◆ Set exercise 1
Using the movie review below, decide whether each statement agrees with it: (a) Panahi was imprisoned for three months; (b) Panahi was banned from making films for ten years; (c) the review recommends looking for Panahi's earlier films on Amazon. Answer yes or no for each, quoting the exact words of the review that settle it.
-- start of Document segment --
Must See (not a) Movie of the Week: This Is Not a Film

July 15, 2013 5 Comments

628x471Many wanna-be directors are dying to make a movie.  How many would die for the movie they made?

Iranian filmmaker Jafar Panahi (The Mirror, The White Balloon, Crimson Gold, Offsides) was arrested in 2010  during a shoot of his latests film by the Iranian government, imprisoned for three months and then banned from making films, writing screenplays or conducting interviews for TWENTY YEARS, with a sentence of six additional years in prison.

During his house arrest and awaiting an appeal to his prison sentence, Panahi and co-conspirator Mojtaha Mirtahmasb “filmed”  Panahi as he walks around his fashionable appartment, reflecting on his prior films, conversed with his attorney and constructs a “viewing” of his screenplay, using tape and himself to unfold the story of a young girl’s imprisonment (and of course, his own).  The effect is riveting as we are allowed to share the creative defiance of  director who refuses to comply.

Those familiar with Panahi’s work (the blurring of documentary-representation and scripted events within an “everyday” the magic and meaning are in the small details) will recognize his signature scenes using non-professional actors ( a la Brecht and the Italian neo-realists) and his defiant, unflinching crticism of restriction.  Those unfamiliar should check out his earlier films on Amazon.

Can films impact life?  Does Panahi’s poignantly beautiful film have any chance of changing “real”/not “reel” in Iran?

Fortunately for us, this is only a metaphorically arresting film.  But a MUST SEE one!

Go Igy!

Jolyn Wagner

 

Must See Movie of the Week
5 Comments to “Must See (not a) Movie of the Week: This Is Not a Film”
-- end of Document segment --
-- start of Data lines --
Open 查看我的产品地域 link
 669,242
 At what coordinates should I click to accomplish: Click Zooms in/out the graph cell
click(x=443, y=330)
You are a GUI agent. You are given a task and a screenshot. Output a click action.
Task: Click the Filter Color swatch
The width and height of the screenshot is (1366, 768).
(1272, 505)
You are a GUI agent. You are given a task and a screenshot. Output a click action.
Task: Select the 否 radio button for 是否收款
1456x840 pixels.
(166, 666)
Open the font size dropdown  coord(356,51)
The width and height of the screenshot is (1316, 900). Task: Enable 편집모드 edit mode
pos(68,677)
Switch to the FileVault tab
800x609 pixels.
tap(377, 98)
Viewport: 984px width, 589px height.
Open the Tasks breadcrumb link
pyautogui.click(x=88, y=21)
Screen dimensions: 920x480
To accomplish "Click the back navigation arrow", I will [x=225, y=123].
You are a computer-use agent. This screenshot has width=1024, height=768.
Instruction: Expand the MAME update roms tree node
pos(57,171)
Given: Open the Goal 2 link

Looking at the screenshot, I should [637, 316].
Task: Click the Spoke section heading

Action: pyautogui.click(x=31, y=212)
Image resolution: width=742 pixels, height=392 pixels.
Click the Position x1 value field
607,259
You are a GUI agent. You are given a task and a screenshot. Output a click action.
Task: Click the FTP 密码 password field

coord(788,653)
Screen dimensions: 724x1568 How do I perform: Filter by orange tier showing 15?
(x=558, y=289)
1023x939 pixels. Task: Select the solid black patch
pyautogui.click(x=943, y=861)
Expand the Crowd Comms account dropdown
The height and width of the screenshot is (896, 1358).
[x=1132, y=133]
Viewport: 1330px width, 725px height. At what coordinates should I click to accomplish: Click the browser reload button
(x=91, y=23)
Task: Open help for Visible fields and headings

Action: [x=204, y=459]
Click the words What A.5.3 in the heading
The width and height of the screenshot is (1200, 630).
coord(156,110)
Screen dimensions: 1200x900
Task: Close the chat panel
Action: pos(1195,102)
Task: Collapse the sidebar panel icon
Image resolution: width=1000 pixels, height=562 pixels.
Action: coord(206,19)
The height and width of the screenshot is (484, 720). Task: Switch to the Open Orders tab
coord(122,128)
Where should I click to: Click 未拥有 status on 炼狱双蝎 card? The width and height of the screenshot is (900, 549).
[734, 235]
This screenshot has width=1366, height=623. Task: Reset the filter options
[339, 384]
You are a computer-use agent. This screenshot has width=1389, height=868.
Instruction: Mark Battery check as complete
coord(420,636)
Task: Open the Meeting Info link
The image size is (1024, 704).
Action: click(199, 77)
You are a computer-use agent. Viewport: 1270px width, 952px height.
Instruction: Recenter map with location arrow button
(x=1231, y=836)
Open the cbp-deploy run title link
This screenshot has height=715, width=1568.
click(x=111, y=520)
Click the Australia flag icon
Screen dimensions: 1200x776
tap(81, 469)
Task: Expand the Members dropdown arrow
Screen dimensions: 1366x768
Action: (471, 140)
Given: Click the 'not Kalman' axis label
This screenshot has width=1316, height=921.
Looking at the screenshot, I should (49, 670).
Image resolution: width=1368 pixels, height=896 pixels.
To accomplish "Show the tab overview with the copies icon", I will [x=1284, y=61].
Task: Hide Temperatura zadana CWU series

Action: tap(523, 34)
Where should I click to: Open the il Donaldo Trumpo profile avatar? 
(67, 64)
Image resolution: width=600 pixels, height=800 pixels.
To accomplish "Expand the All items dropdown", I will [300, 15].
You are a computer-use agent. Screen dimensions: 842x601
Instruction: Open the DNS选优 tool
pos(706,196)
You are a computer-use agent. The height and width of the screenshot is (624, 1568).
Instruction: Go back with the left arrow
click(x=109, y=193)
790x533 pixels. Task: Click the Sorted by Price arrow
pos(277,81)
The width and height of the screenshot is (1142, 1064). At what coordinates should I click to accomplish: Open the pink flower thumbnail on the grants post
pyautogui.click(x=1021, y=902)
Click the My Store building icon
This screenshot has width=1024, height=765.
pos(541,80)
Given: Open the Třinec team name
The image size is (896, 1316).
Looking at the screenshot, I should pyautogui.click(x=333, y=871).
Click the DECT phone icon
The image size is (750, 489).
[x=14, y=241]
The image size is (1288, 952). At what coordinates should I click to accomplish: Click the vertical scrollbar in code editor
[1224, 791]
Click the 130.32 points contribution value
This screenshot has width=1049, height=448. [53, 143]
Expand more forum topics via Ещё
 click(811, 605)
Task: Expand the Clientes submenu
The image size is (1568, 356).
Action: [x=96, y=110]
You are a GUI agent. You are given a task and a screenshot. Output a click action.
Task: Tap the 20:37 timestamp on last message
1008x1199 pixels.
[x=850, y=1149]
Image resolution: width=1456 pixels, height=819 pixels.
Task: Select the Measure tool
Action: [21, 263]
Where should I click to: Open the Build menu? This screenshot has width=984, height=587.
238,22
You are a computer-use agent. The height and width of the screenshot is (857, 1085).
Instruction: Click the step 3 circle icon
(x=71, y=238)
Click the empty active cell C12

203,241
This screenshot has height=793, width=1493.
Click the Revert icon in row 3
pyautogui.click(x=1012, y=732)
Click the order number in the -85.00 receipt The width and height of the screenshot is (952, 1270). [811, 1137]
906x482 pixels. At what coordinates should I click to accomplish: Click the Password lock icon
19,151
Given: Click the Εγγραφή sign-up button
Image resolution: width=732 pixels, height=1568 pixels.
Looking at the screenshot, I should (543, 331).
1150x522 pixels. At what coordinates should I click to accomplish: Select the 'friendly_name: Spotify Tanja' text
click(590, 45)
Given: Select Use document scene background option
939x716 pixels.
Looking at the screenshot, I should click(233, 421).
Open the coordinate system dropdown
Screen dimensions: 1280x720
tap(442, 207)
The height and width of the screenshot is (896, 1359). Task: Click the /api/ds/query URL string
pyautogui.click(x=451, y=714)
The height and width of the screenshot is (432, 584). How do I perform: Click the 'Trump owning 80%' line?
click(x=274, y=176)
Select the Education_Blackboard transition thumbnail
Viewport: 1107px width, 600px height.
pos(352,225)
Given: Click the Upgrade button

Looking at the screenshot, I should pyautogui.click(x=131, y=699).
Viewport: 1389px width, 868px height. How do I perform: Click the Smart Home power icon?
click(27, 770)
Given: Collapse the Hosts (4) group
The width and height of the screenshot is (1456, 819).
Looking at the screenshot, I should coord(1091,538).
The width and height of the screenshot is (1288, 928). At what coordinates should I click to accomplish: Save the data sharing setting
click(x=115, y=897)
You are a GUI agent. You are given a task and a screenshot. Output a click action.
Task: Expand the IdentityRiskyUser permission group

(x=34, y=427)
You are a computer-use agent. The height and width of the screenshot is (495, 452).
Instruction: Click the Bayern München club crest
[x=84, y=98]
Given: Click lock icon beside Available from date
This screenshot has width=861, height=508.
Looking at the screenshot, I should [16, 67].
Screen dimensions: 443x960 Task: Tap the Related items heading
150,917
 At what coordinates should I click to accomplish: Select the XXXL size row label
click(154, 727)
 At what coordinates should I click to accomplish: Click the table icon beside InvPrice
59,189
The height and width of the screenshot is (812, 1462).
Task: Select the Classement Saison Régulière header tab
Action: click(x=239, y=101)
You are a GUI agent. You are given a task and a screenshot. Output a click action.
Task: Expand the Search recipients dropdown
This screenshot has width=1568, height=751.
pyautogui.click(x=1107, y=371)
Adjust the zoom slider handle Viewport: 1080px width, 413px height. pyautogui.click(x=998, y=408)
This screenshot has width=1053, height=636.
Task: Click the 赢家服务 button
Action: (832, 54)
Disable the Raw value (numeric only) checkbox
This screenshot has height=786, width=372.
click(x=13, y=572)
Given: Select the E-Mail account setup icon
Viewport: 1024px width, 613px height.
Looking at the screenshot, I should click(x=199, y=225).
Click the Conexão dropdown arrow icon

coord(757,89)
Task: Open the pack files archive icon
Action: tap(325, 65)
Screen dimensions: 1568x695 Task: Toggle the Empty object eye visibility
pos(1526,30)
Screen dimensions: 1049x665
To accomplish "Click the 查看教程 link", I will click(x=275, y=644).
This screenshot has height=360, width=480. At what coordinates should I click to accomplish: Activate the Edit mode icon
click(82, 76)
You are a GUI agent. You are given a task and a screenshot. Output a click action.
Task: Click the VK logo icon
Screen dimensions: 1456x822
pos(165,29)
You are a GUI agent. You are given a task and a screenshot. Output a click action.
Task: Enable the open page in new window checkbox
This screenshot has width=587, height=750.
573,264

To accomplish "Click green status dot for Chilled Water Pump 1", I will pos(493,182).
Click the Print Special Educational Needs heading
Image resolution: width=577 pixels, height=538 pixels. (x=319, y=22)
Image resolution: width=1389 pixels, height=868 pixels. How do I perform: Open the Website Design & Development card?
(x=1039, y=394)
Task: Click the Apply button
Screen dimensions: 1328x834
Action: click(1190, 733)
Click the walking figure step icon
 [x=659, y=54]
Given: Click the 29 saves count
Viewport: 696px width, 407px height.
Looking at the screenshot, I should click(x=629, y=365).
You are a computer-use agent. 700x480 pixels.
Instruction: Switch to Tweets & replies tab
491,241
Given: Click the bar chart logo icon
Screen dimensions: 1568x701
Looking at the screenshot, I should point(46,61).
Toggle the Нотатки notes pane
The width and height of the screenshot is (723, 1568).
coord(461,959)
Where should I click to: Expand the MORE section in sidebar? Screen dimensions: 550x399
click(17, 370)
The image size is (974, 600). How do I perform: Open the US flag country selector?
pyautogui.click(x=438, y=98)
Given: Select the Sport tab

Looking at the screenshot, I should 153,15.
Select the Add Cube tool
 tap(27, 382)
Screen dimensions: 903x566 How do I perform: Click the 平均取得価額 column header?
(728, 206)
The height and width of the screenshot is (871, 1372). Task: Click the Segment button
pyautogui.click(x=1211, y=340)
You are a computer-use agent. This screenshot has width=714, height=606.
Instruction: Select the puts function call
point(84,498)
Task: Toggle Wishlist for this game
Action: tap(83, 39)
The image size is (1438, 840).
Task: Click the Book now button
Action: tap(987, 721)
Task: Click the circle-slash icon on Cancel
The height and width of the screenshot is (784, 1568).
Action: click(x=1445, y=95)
-- end of Data lines --
◆ Set exercise 2
In the records, edit the part that opens with the line containing "This screenshot has height=360, width=480." and closes with the line containing "Image resolution: width=577". Replace "GUI agent" with "desktop assistant" and leave everything else unchanged.

◆ Correct output 1
(a) Yes: "imprisoned for three months"
(b) No: "banned from making films, writing screenplays or conducting interviews for TWENTY YEARS"
(c) Yes: "Those unfamiliar should check out his earlier films on Amazon."

◆ Correct output 2
This screenshot has height=360, width=480. At what coordinates should I click to accomplish: Activate the Edit mode icon
click(82, 76)
You are a desktop assistant. You are given a task and a screenshot. Output a click action.
Task: Click the VK logo icon
Screen dimensions: 1456x822
pos(165,29)
You are a desktop assistant. You are given a task and a screenshot. Output a click action.
Task: Enable the open page in new window checkbox
This screenshot has width=587, height=750.
573,264

To accomplish "Click green status dot for Chilled Water Pump 1", I will pos(493,182).
Click the Print Special Educational Needs heading
Image resolution: width=577 pixels, height=538 pixels. (x=319, y=22)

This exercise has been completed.